Third-Party JavaScript

The focus of this book is very specific: developing JavaScript libraries that are going to be used on third-party websites. The book was written by two core developers of the Disqus JavaScript library (which is one of the most popular commenting solutions on the web). The book is very well structured and covers all the topics you need to think of in order to embed your JavaScript in a third-party site. Topics covered in the book include: loading you library on a third-party site, rendering conflict free HTML and CSS, server-side communication, authentication and sessions, security as well as how to build an SDK and optimizing the performance of your library. I found this book half way through writing my first third-party JavaScript library, I immediately stopped what I was doing and ended up re-architected 70% of the library!

The Four Steps to the Epiphany

The first entrepreneurship related book in the list and it’s the first for a very good reason. This book should be to a technology Entrepreneur what the Bible is to a Christian, what the Quran is to a Muslim, what the… and so on. I found this book about 1 year into my first startup and it was enlightening. The book will help you transform an idea, into a product and a product into a business using a four step Customer Development process. It’s like one of those get rich quick schemes, except that the scheme isn’t quick and only gets you rich if you work really hard. Oh, and unlike get rich quick schemes, it actually works. I’ve read the Lean Startup too, but I think this book is superior and actually takes you through the journey of building a business with rapid iterations, customer feedback and validating assumptions. If you are embarking on a startup journey and you could take just one book, take this one. I promise you will not regret it.
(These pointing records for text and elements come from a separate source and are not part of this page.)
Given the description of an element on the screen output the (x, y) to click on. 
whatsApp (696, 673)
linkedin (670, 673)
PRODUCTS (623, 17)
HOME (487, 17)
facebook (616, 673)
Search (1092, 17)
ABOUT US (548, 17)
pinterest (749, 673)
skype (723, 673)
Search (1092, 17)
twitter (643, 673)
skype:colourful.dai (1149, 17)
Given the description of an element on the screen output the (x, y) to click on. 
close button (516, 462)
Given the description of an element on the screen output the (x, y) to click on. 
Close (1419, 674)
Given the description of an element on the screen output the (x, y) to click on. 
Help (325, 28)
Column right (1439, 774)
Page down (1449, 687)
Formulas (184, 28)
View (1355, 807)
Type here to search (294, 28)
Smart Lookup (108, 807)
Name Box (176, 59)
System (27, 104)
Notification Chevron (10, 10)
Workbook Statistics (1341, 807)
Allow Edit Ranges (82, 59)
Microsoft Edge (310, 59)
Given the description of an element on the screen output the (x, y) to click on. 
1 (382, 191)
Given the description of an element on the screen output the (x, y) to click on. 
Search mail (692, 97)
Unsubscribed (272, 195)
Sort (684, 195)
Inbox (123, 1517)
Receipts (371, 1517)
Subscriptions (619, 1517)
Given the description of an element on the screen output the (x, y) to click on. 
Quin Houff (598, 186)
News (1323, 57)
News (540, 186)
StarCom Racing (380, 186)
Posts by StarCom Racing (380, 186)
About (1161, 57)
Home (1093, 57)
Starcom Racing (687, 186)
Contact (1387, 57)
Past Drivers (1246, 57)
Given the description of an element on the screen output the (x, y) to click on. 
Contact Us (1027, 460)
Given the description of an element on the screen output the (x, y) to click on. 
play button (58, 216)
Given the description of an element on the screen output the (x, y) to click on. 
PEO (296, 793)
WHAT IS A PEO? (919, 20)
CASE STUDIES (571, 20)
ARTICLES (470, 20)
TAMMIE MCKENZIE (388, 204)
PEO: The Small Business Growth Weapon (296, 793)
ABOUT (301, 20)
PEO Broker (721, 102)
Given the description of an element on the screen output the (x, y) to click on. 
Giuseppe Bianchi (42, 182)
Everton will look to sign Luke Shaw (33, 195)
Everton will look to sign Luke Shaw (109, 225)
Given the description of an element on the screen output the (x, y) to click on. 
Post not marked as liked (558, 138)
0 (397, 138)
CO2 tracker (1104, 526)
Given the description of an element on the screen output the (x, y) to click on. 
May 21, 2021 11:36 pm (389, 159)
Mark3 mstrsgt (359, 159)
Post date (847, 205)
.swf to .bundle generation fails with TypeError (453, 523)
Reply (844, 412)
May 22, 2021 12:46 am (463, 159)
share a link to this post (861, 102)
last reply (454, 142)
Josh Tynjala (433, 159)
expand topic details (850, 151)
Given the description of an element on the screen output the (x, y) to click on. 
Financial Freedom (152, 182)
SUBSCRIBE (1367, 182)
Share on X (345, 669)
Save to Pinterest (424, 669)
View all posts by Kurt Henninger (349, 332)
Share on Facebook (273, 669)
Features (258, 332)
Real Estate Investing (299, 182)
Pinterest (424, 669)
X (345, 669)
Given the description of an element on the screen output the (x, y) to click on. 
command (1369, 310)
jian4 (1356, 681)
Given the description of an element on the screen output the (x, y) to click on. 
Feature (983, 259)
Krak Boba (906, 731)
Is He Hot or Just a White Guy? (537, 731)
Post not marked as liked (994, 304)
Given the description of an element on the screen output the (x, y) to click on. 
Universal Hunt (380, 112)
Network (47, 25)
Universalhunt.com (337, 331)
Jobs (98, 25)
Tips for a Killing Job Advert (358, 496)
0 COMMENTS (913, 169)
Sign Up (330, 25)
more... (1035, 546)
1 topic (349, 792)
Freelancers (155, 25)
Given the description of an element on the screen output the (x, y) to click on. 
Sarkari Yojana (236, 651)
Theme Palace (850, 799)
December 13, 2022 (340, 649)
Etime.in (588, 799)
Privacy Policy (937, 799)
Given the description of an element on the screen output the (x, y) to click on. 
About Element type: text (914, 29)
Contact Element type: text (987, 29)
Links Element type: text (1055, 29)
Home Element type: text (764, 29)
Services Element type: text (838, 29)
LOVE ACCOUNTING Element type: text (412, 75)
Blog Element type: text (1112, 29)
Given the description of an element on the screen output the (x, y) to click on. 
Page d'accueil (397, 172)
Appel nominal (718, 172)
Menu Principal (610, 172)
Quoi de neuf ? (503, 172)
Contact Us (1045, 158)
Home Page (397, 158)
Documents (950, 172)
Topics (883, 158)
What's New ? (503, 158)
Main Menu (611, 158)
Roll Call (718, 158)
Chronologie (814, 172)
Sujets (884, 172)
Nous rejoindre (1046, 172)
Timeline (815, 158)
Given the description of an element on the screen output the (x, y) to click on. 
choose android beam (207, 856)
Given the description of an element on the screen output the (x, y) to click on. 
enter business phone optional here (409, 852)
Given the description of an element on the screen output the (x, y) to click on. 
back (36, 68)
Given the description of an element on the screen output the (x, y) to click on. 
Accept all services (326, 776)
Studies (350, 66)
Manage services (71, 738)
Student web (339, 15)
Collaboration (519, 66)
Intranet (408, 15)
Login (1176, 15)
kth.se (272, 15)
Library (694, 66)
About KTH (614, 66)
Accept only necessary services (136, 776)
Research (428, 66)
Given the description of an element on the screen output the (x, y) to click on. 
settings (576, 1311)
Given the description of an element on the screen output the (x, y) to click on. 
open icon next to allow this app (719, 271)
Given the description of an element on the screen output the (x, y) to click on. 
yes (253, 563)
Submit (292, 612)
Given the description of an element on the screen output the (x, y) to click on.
Recently I discovered that Steve Blank wrote a new book called The Startup Owner’s Manual: The Step-By-Step Guide for Building a Great Company. I heard it’s supposed to be just as good, if not better than, the Four Steps. I haven’t read this one yet, but I’m looking forward to it.

The New Solution Selling

The majority of the startups I have been involved with are B2B companies. On top of being B2B companies, the products warranted price points which were high enough to involve a good deal of direct sales and dealing with customer buying processes. The New Solution Selling provides salespeople with an end-to-end process which is incredibly effective at closing deals. The book covers topics such as: understanding your buyers needs, supplying relevant solution defined with your customer, identifying the decision makers and controlling the buying process. The first startup I founded didn’t close a single deal, until we came across this book, then we closed 3 deals in 2 months. For a beginner salesperson or an experienced one this book provides a lot of value.

Predictable Revenue

Predictable Revenue fills some of the gaps in, and overlaps with some of the topics in, The New Solution Selling. The New Solution Selling explains the actual process of a sale extremely well, however, the focus of the book isn’t on scaling that process and increasing revenue. This is where Predictable Revenue steps in. Predictable Revenue will teach you how to create an efficient sales machine that can generate, funnily enough, predictable revenue and growth. The book covers topics such as: lead generation, cold calling (which they call “Cold Calling 2.0”) without spending hours calling strangers or needing hefty marketing budgets, how to structure your sales team, cultivating your talent, leadership and management. Personally, the lead generation and the cold calling portions of the book were enough to make me buy the book. I like hands on books from which you walk away having learnt something and this one, like the ones above, does just that.